#### [EXCERPT]
========

News: Law Gazette, December 2009
      
Disputes over the relocation of children are a by-product of travel, technology, and a smaller world. But recession is also a factor, and courts in all jurisdictions are seeing increasing applications as a result of job-seeking in other jurisdictions.
      
Marion Campbell phones home.
      
Parental disputes over the relocation of children are a relatively modern phenomenon. They are a by-product of travel, technology, lowered frontiers and the world becoming increasingly smaller. Recession is also a factor, and courts across all jurisdictions are seeing increasing numbers of applications being brought before them in relation to relocation issues as a result of families job-seeking in other jurisdictions. Judges and child custody evaluators often look on relocation issues as the most difficult to resolve.
        
Father and son
In this jurisdiction, the starting point for any consideration of an application for relocation to change the residence of children must be pursuant to section 11(1) of the Guardianship of Infants Act 1964 (as amended) and, in particular, section 3, which provides: “Where in any proceedings before the court the custody, guardianship or upbringing of a child is in question, the court in deciding that question shall regard the welfare of that child as the first and paramount consideration.”
In considering the welfare of the child, consideration by the court must be given to a variety of factors.
In the 1990 High Court case of K v W, Finlay CJ, delivering the judgment for the majority in a case concerning the position of an unmarried father in relation to his child, held: “The blood link between the infant and the father and the possibility for the infant to have the benefit of the guardianship by, and the society of, its father is one of the many factors which may be viewed by the court as relevant to its welfare.”
The conclusions in K v W were applied in the subsequent Supreme Court decision in the 1996 case of WO’R v EH, where Hamilton CJ approved the words of Finlay CJ in K v W to the following effect: “The extent and character of the rights which accrue arising from the relationship of a father to a child to whose mother he is not married must vary very greatly indeed depending on the circumstances of each individual case. The range of variation would, I am satisfied, extend for the situation for a father of a child conceived as a result of a casual intercourse, where the rights might well be so minimal as practically to be non-existent, to the situation of a child born as the result of a stable and established relationship and nurtured at the commencement of his life by his father and mother in a situation bearing nearly all of the characteristics of a constitutionallyprotected family, when the rights would be very extensive indeed.”
        
Letter from America
There is a dearth of Irish case law to guide practitioners in this jurisdiction in terms of advising parties seeking or opposing an application for relocation of their children. The leading authority on the point in this jurisdiction is a decision of Flood J in the 1992 High Court case of EM v AM. In that case, the applicant mother, who was an American woman, met and married the respondent father in 1983. They lived in Dublin as a family with the applicant’s
child from a previous relationship and had another child together in 1986. The marriage broke down, resulting in the respondent father leaving the home in or about July 1987. Arrangements were entered into vis-à-vis parenting. The respondent husband enjoyed regular weekend and midweek access to the child.
These arrangements ultimately broke down. The applicant then applied to the court and sought
leave to remove the parties’ child to America on the basis that she had secure employment there with accommodation provided by her parents, and that she would forward generous access to the respondent husband. The respondent rejected this application and argued that the child was well settled in Ireland and enjoyed a very good relationship with their extended family.

========

#### [RAW DATA]

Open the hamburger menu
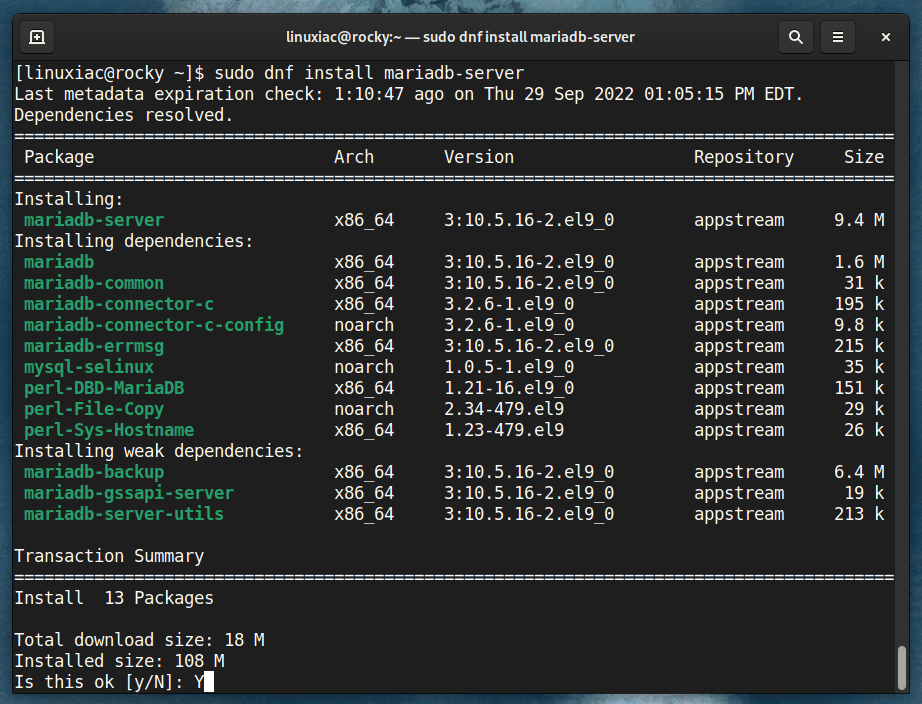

========

#### [EXERCISE DESCRIPTION]
In the excerpt on child relocation disputes, which judge decided the 1992 High Court case of EM v AM?

#### [SOLVED PROBLEM]
Flood J